Alstead’s last day will be March 1, Seattle-based Starbucks said in a statement. The company said it was a personal decision for Alstead, a 23-year veteran of the chain who was promoted from chief financial officer last year and took over day-to-day operations from Schultz.

The move raises questions about who will ultimately succeed Schultz. Until now, Alstead, 51, was the most likely candidate, according to Peter Saleh, an analyst at Telsey Advisory Group.

“Given how long he’s been there and how intimately he knows the business, my guess is he would have been next in line once Howard decided to retire,” Saleh said in an interview. “I don’t know that there’s anybody who’s lined up to fill his shoes that’s going to do as good of a job.”

Alstead has held various roles at the coffee chain, including its international business, where he focused on expansion in Europe, the Middle East and Africa as well as China.
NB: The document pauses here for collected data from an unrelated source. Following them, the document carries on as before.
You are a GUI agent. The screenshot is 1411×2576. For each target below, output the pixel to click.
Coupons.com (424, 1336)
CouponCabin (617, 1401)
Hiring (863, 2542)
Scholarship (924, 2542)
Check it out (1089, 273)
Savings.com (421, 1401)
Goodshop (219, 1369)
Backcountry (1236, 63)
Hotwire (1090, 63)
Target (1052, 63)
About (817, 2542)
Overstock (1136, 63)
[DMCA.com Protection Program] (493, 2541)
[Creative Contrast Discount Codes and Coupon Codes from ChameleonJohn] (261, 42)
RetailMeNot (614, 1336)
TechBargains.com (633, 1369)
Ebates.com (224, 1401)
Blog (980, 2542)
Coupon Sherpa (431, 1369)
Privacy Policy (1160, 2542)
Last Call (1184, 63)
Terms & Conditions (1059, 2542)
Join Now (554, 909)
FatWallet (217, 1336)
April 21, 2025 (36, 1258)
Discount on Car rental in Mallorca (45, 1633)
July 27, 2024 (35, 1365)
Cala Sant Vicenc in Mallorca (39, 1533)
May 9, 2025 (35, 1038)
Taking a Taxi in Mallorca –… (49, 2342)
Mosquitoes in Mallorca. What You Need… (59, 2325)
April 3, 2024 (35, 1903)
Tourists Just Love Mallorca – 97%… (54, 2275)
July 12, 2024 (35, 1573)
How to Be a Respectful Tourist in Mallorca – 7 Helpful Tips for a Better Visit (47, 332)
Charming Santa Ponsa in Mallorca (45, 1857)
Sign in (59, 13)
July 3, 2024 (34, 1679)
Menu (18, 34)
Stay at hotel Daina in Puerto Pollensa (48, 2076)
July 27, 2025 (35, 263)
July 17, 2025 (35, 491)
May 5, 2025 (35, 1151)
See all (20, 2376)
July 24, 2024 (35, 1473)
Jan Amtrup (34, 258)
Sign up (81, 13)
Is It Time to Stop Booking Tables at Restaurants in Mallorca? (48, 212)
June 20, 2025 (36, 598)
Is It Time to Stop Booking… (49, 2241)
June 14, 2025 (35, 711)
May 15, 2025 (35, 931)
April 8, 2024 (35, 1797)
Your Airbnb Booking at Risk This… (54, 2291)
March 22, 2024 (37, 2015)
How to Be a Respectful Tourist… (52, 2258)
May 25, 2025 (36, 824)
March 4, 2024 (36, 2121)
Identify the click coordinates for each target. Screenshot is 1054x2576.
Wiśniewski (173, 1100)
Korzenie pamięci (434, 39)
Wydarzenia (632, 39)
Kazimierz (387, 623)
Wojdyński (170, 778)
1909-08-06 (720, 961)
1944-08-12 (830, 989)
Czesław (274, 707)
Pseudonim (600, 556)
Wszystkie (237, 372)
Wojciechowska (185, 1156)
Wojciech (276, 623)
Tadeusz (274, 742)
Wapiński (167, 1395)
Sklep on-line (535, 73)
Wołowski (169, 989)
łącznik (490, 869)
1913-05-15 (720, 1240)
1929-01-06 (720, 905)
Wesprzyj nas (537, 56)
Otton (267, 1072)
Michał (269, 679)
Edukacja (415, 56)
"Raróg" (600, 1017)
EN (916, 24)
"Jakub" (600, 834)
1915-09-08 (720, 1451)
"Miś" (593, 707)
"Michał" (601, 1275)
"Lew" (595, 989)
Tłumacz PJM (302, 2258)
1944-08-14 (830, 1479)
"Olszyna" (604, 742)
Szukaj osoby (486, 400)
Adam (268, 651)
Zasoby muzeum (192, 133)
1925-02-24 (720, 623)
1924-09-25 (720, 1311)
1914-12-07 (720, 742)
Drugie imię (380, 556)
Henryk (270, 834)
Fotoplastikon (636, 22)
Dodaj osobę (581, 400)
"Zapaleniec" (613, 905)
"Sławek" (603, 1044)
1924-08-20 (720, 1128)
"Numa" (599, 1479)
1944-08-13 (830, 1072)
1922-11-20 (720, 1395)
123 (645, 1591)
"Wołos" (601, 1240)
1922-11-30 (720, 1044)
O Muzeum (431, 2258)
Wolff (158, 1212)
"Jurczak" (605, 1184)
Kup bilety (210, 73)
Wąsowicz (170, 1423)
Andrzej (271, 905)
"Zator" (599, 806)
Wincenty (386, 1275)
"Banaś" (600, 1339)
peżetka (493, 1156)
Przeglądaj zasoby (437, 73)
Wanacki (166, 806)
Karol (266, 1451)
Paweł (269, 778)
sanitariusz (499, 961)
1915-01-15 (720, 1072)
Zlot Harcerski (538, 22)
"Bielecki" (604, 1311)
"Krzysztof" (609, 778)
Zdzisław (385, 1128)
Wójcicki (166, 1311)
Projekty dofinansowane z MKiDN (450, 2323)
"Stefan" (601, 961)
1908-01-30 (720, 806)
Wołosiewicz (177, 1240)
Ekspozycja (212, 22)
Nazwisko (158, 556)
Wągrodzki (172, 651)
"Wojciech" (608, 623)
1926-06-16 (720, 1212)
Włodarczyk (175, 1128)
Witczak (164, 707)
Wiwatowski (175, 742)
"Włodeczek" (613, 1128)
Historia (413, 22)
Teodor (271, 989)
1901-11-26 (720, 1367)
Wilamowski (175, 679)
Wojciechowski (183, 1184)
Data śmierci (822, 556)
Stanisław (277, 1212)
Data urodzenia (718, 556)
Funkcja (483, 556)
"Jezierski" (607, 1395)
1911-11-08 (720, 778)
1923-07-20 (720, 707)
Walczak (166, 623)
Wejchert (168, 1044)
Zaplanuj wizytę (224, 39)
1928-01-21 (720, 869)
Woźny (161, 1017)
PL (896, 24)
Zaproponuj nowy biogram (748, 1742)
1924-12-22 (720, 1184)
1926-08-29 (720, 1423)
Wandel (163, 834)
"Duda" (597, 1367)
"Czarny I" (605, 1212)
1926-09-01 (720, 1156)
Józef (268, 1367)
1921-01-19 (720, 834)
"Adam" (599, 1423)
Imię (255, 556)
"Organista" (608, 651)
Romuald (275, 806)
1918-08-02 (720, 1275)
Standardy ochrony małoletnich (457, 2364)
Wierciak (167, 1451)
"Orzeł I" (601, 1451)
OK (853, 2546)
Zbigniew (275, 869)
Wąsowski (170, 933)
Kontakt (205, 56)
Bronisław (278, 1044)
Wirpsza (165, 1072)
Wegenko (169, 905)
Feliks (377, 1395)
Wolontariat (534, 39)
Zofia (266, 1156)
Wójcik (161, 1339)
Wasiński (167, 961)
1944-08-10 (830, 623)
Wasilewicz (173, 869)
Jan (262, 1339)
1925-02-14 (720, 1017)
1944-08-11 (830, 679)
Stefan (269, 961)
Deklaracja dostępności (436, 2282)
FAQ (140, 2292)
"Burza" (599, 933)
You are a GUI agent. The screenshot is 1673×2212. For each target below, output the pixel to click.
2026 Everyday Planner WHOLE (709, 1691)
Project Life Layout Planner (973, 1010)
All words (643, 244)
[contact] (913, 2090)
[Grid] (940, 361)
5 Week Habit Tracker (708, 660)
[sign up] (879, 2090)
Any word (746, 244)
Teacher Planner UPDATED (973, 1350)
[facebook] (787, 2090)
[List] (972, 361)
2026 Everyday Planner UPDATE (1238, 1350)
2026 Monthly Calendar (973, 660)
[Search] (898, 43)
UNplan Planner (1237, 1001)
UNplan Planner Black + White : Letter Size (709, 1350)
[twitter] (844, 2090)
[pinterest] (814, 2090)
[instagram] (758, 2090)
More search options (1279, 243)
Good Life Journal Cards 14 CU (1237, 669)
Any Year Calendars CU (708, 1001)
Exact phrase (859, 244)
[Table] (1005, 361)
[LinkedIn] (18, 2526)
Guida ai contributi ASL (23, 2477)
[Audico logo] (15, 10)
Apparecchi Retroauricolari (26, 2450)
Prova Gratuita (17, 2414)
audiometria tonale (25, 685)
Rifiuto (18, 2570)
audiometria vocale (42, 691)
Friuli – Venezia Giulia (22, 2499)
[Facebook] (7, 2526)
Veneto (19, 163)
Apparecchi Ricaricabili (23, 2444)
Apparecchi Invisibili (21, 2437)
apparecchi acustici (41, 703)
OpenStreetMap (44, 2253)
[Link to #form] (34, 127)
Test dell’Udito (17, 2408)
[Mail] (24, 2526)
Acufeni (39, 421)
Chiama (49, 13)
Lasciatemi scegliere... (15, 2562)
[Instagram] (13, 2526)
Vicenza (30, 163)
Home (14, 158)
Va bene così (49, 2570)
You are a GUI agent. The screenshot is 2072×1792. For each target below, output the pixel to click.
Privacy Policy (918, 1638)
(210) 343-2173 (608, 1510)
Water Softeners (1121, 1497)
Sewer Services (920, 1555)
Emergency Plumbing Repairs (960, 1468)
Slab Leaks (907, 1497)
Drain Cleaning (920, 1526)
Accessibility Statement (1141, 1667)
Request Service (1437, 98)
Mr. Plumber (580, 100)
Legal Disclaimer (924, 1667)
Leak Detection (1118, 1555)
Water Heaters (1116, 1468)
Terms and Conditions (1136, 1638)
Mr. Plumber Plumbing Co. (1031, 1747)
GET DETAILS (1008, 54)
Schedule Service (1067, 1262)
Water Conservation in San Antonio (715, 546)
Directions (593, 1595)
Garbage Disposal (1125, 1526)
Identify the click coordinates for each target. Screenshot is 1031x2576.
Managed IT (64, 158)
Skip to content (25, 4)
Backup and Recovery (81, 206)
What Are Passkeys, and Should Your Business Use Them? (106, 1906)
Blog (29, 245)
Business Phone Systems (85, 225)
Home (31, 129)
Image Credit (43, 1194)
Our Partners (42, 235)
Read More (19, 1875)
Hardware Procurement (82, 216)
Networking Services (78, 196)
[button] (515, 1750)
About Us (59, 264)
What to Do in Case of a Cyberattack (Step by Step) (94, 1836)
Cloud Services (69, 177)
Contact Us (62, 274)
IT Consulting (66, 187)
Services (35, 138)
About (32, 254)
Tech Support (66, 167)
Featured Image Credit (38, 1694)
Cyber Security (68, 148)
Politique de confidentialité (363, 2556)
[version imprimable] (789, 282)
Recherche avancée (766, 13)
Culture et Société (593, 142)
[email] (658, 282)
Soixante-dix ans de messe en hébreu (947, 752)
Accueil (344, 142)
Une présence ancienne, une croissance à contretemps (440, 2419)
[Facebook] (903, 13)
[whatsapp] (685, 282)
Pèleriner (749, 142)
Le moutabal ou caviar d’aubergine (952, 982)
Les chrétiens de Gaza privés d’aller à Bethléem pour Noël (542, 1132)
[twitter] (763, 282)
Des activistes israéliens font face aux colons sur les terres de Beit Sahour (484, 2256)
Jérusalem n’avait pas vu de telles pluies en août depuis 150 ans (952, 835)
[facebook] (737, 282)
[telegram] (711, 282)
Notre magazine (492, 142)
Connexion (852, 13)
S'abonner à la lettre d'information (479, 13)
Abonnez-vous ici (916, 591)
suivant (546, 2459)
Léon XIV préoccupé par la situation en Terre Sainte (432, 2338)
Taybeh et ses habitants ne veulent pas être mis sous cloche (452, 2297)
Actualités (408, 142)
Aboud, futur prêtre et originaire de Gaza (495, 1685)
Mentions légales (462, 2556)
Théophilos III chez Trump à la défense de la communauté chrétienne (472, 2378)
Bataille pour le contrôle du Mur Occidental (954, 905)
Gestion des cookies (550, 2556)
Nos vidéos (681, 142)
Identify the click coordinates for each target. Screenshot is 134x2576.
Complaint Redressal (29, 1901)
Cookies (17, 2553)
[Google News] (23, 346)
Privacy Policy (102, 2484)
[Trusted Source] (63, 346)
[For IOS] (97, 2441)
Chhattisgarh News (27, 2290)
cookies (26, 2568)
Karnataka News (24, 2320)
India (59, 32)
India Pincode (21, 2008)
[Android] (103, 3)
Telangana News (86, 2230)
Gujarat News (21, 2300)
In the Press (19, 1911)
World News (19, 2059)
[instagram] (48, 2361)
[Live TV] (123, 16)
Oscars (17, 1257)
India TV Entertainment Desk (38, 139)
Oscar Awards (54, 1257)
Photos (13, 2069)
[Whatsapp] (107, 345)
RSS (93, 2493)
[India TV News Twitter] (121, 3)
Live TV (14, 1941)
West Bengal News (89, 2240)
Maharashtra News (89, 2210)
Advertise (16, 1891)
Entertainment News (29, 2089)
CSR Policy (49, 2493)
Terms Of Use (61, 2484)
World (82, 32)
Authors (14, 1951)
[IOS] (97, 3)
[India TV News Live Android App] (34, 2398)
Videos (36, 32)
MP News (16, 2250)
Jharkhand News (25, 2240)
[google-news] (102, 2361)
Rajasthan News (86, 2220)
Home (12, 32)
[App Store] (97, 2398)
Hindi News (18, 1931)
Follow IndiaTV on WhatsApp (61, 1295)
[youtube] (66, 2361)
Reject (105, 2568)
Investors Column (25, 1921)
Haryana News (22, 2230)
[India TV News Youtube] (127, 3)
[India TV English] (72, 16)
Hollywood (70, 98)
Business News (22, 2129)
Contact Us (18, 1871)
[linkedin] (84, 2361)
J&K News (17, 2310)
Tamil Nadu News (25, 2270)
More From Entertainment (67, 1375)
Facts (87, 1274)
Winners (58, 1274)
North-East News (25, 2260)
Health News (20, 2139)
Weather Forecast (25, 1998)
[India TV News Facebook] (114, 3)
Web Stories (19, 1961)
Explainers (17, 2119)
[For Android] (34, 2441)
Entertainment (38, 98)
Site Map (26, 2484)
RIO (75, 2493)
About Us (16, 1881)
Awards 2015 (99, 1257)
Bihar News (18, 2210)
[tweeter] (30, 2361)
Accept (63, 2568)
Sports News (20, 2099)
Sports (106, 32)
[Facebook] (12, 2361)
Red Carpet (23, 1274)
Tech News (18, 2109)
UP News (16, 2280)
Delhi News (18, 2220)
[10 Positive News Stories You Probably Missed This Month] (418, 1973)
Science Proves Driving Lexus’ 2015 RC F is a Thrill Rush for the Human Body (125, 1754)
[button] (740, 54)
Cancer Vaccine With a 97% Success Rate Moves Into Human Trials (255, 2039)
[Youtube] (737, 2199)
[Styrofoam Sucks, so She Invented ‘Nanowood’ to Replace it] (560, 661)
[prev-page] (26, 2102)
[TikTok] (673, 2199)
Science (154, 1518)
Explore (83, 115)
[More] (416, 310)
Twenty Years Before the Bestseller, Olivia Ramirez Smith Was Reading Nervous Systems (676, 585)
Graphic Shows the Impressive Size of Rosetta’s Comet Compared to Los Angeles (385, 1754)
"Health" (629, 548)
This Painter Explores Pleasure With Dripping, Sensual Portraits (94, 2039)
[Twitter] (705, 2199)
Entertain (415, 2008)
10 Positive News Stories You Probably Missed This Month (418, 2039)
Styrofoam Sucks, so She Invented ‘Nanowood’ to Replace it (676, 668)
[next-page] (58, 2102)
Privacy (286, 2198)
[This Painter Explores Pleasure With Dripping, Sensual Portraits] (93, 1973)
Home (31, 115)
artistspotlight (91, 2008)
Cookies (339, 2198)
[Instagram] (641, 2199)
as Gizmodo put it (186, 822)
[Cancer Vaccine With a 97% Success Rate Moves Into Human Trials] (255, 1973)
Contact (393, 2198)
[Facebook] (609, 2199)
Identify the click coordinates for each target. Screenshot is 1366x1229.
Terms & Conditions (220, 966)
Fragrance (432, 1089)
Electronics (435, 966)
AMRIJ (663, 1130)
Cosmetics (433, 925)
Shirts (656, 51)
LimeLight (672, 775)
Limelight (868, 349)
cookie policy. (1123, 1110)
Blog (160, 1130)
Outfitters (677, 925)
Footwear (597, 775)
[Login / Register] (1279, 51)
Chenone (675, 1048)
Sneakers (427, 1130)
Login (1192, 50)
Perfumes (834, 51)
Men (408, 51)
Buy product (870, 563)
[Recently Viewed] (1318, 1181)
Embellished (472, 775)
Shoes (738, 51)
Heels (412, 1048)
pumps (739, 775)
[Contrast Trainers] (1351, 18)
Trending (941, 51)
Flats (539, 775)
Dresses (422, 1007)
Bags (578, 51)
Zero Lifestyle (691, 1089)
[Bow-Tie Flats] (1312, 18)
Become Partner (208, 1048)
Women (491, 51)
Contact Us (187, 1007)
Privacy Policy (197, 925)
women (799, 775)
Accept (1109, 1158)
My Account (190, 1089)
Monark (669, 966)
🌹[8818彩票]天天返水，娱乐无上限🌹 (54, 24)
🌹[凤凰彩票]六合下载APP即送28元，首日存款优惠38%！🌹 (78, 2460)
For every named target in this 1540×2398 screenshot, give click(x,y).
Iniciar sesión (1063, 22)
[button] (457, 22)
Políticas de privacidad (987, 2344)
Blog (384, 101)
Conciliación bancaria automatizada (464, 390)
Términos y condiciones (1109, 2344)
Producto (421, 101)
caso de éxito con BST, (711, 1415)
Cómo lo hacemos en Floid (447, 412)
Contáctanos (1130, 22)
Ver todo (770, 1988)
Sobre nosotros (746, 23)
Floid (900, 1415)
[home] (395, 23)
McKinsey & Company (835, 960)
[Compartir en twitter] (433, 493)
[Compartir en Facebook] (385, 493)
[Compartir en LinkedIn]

He joined Starbucks in 1992 when the company was closely held and operated about 100 stores in the U.S. and Canada.

Starbucks fell 1.5 percent to $81.25 as 5:20 p.m. in New York trading. The shares rose 4.7 percent last year.

“It’s a personal decision to take a break and spend more time with his family,” said Jim Olson, a Starbucks spokesman. “It’s clear we’re well positioned for the opportunities ahead and have a strong bench of leaders in place, so he decided now was the time to take this break.”

Alstead had planned a similar break in 2008, but was persuaded to stay at the company by Schultz, Olson said. That year, Schultz returned to Starbucks following his own hiatus. After eight years away, he took over the company two months after it reported its first quarterly drop in U.S. customer visits. Starbucks stock has surged more than fourfold with Schultz back at the helm.

Schultz will discuss transition plans for Alstead on the company’s earnings conference call on Jan. 22. He had handed over daily operations to Alstead in January 2013 to focus more on “next-generation retailing,” digital and mobile payments, the company said at the time.

“Troy is a beloved Starbucks partner and has played an invaluable role in our growth,” Schultz said in the statement today.

Alstead’s departure comes as Starbucks introduces new food and drinks to draw diners later in the day while competitors are pushing more breakfast fare. Revenue in the fiscal fourth quarter, which ended Sept. 28, rose 10 percent to $4.18 billion, trailing analysts estimates.

Alstead’s compensation for 2013, including salary and stock awards and options, was about $3 million, according to data compiled by Bloomberg.

“Troy’s humanity and humility will be missed and we wish him the best,” Schultz said.